Anche la distrazione di risorse può integrare il peculato
Secondo la Corte di Cassazione, può integrare il delitto di peculato, previsto dall’art. 314 c.p., la condotta del dirigente di una società “in house” che ordini l’estinzione di reati contravvenzionali contestati ai dipendenti della medesima società con l’impiego di risorse dell’ente.
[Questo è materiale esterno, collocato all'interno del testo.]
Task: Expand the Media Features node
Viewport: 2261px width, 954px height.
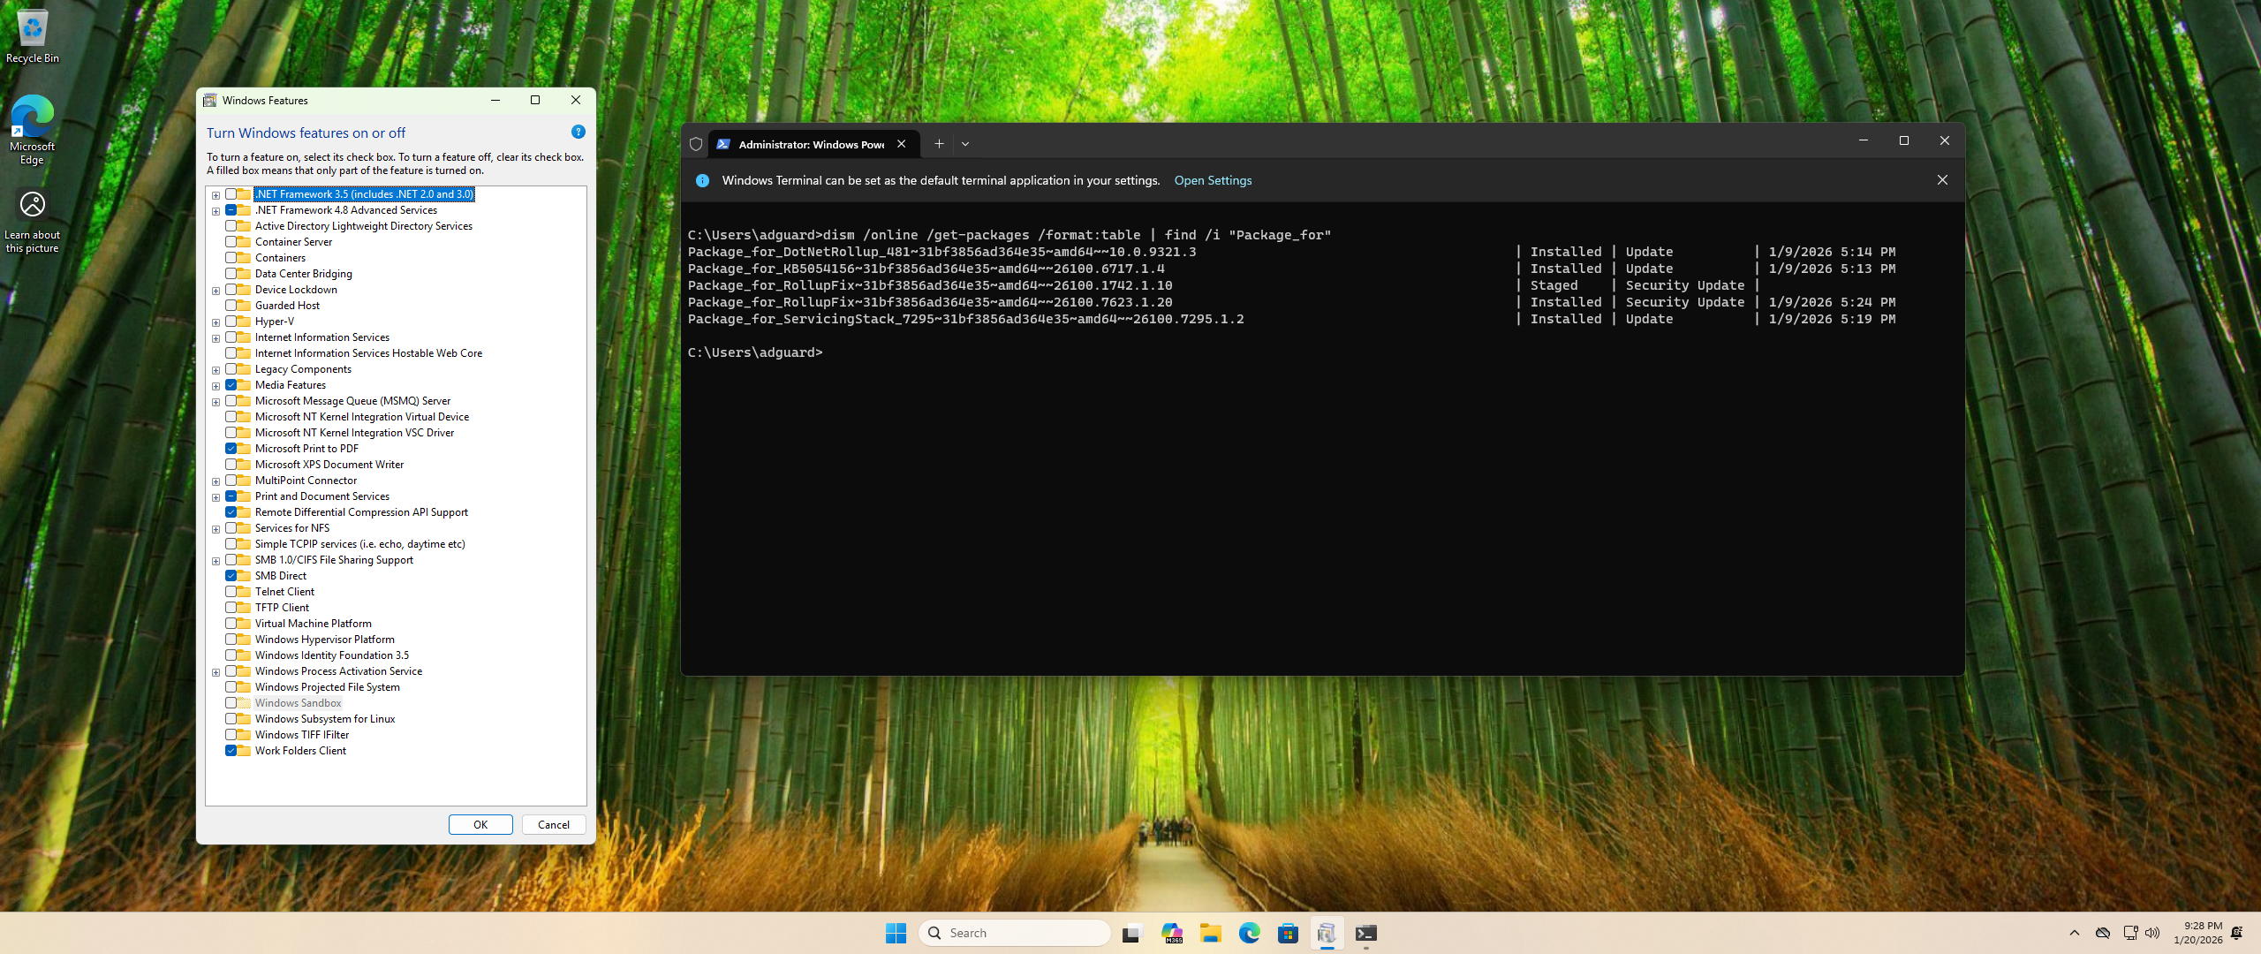Action: (216, 386)
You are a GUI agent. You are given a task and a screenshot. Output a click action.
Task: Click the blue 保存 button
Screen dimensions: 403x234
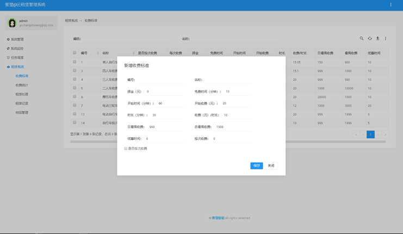click(257, 165)

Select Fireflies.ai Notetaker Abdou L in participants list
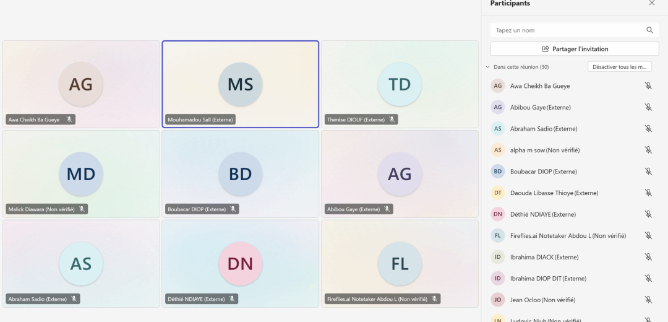568,235
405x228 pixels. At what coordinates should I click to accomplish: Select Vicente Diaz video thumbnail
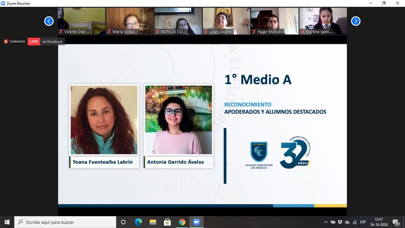pyautogui.click(x=81, y=21)
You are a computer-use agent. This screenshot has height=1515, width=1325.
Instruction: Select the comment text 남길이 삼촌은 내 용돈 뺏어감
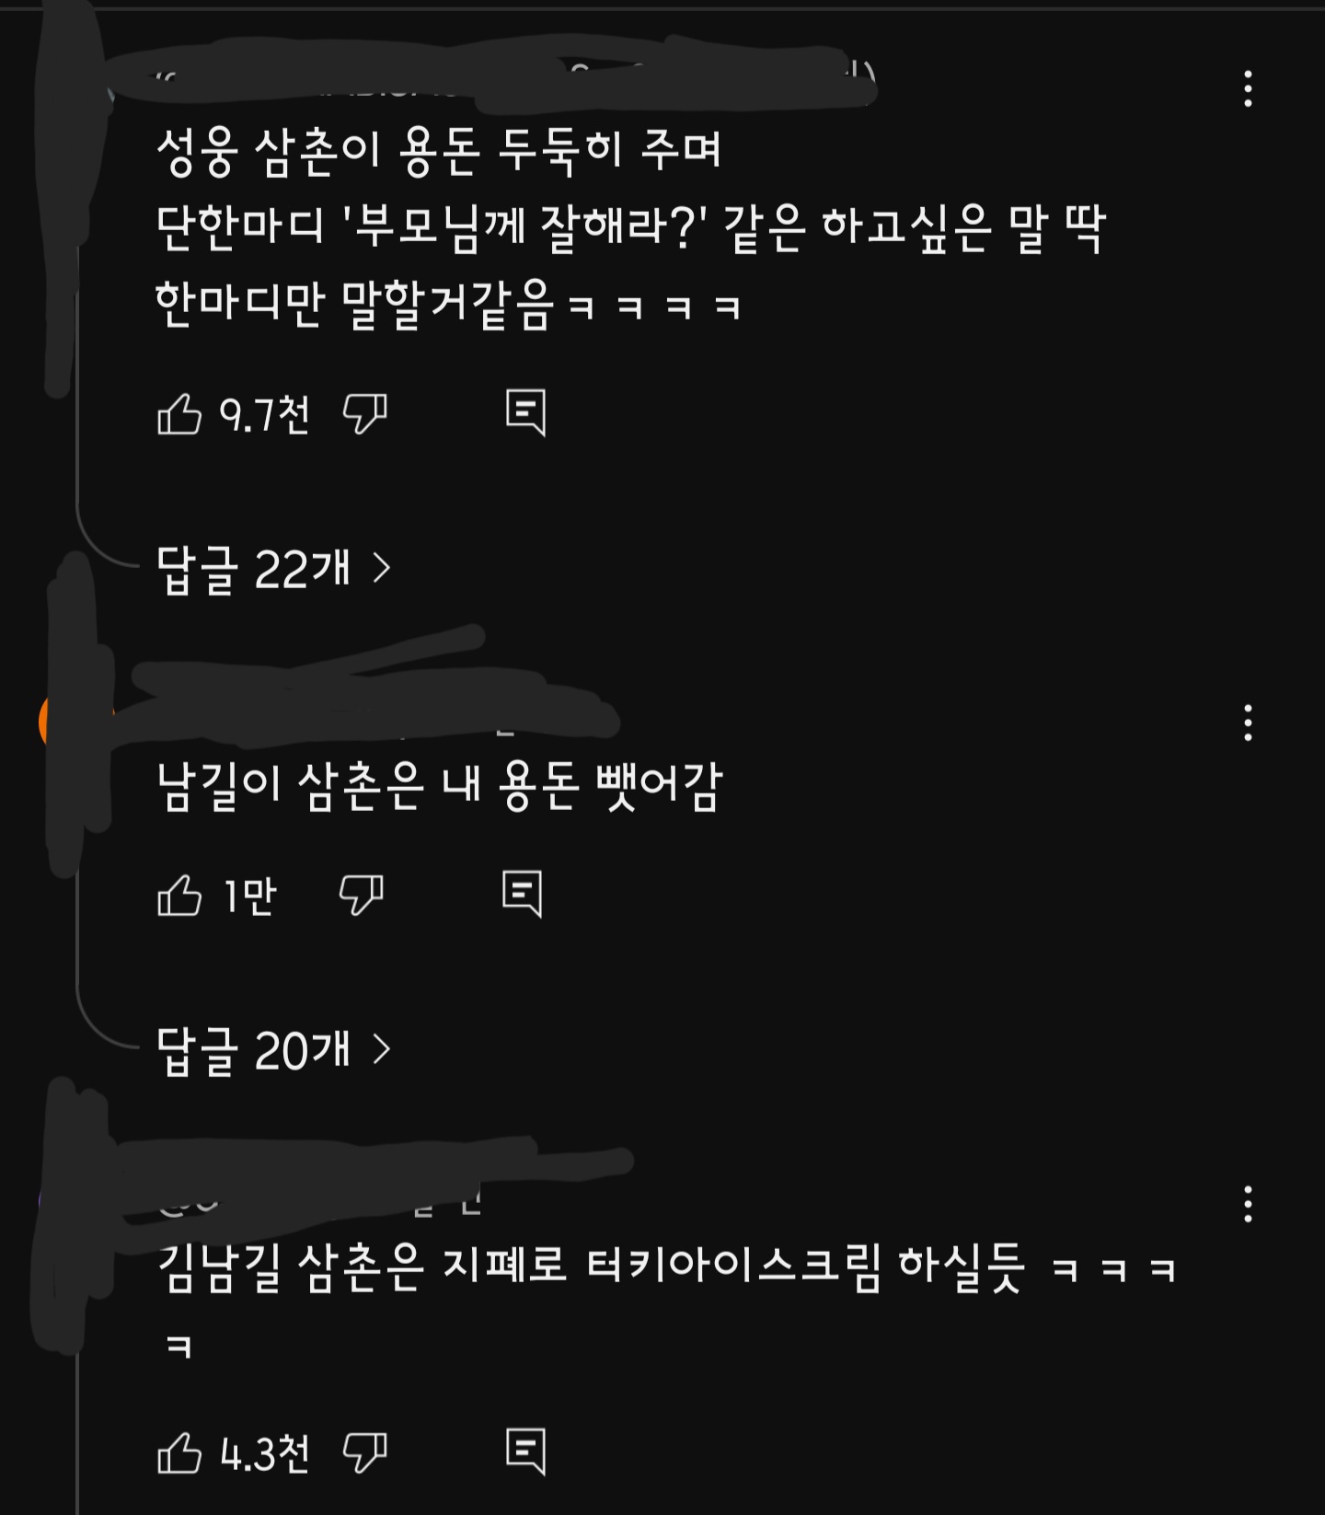(x=440, y=786)
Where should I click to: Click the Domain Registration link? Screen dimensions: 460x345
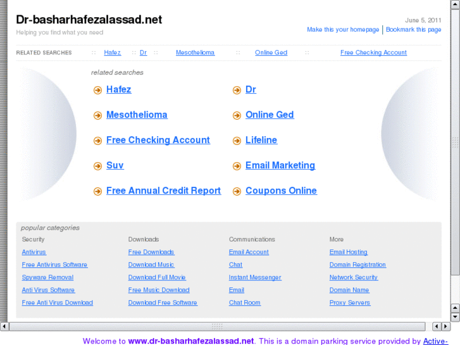pyautogui.click(x=357, y=265)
Si tratta della sentenza n. 38260, depositata ieri, riguardante un procedimento in cui si contestava a costui di aver conferito al denaro pubblico – di cui egli aveva la disponibilità giuridica in virtù dell’ufficio ricoperto – una destinazione non conforme agli scopi di pubblico interesse a esso sottostanti, stante l’assenza di un provvedimento formale ricognitivo dell’esistenza di un obbligo giuridico o comunque di un interesse, concreto ed effettivo, della persona giuridica a provvedere in tale senso.
In estrema sintesi, il reato era contestato in quanto tale dirigente, approfittando del ruolo ricoperto quale responsabile dell’area finanza e bilancio, avrebbe distratto risorse della società ai fini del pagamento delle sanzioni pecuniarie inflitte ad amministratori e dirigenti persone fisiche per violazioni in materia di sicurezza sul lavoro e ambientali che han dato luogo a responsabilità penale personale dei singoli addetti.
Ai fini del peculato, infatti, il concetto di “appropriazione” comprende anche la condotta di “distrazione”, in quanto imprimere alla cosa una destinazione diversa da quella consentita dal titolo del possesso significa esercitare su di essa poteri tipicamente proprietari e, quindi, impadronirsene.
Tra l’altro, non trattandosi di violazioni rientranti tra i reati presupposto della responsabilità degli enti ai sensi del DLgs. 231/2001, non si ravvisava alcun interesse per la società all’estinzione delle relative sanzioni contravvenzionali.